• What you have to do: Reproduce word for word the records starting at the line that contains "The height and" and ending at the line that contains "coordinates (1170, 619)", and include nothing else.
**** Recorded information ****
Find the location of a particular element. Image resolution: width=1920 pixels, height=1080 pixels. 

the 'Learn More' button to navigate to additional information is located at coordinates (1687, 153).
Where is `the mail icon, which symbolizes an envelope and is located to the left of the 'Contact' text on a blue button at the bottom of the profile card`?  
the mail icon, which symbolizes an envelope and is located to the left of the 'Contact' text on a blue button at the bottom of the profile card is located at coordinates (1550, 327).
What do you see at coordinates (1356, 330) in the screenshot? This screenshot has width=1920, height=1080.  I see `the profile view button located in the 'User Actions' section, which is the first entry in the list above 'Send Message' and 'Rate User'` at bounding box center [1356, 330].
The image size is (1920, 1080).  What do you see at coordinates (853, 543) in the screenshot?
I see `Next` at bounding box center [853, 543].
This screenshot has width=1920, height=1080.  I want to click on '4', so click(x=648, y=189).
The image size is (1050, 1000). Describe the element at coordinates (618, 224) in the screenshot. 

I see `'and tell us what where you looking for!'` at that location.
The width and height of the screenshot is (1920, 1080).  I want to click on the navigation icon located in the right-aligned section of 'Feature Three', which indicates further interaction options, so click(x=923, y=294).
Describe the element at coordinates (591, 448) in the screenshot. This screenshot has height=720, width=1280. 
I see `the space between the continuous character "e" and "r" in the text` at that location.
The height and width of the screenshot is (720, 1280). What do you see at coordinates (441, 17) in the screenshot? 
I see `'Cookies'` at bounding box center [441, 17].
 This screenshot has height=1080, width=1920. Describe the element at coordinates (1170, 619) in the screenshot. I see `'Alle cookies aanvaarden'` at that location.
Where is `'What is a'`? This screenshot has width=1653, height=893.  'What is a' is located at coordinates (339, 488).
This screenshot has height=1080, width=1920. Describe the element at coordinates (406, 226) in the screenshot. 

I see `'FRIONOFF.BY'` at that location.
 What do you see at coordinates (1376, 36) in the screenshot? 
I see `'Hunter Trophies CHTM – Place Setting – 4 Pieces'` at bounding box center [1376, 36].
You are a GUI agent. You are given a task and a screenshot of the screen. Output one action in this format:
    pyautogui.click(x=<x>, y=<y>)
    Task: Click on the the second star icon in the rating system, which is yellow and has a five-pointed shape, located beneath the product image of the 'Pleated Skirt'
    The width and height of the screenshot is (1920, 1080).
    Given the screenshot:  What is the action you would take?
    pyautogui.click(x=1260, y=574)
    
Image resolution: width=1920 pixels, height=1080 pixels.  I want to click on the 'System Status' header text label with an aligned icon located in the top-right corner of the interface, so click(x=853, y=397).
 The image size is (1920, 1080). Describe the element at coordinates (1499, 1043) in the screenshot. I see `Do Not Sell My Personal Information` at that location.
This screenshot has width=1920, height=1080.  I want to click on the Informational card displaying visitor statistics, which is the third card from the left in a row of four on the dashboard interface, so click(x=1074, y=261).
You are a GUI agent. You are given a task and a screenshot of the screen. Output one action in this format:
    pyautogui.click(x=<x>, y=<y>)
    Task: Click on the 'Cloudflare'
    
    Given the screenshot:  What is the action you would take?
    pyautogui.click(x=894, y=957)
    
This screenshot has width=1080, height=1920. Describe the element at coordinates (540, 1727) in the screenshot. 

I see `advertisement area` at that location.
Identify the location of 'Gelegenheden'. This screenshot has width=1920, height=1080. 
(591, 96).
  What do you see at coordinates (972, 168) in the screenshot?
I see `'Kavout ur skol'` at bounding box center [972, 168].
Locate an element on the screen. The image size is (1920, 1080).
****
• Task solution:
The height and width of the screenshot is (720, 1280). What do you see at coordinates (441, 17) in the screenshot? 
I see `'Cookies'` at bounding box center [441, 17].
 This screenshot has height=1080, width=1920. Describe the element at coordinates (1170, 619) in the screenshot. I see `'Alle cookies aanvaarden'` at that location.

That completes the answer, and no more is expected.